(Saved entries)
——————
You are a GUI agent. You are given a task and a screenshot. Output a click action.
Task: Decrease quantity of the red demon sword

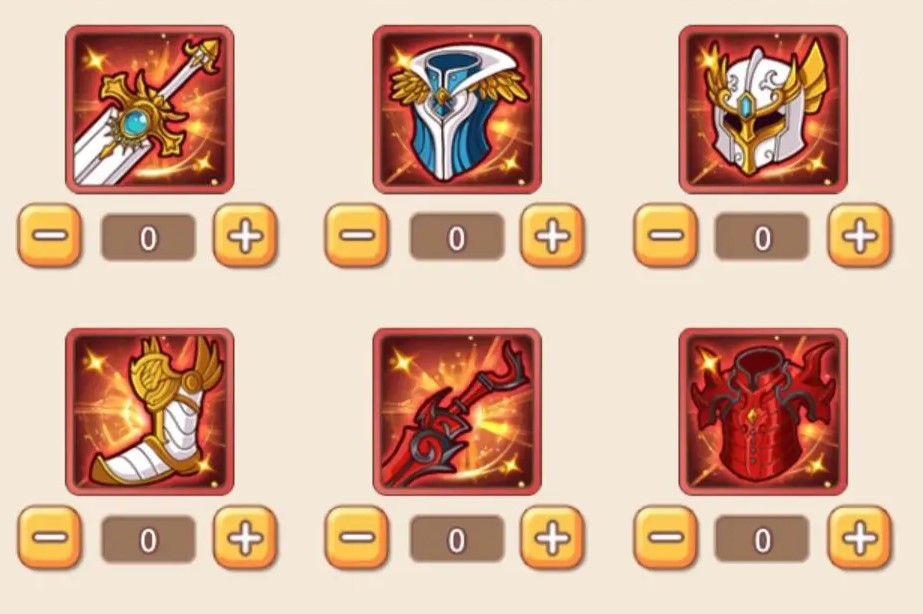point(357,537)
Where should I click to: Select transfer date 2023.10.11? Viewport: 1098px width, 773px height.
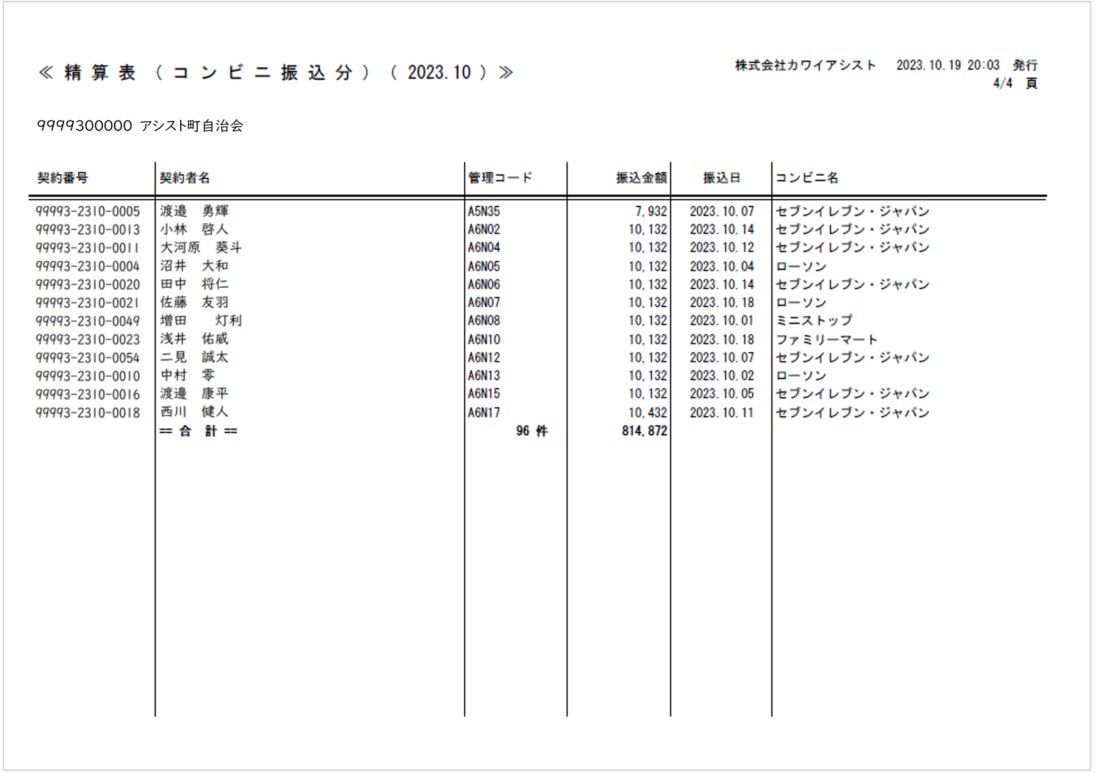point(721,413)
——————
What the exercise asks >> Extract, word for word, every line from the one containing "Where should I" to the end of the data above, both ends included, and leave out the pictures.

Task solution >>
Where should I click to: Select transfer date 2023.10.11? Viewport: 1098px width, 773px height.
point(721,413)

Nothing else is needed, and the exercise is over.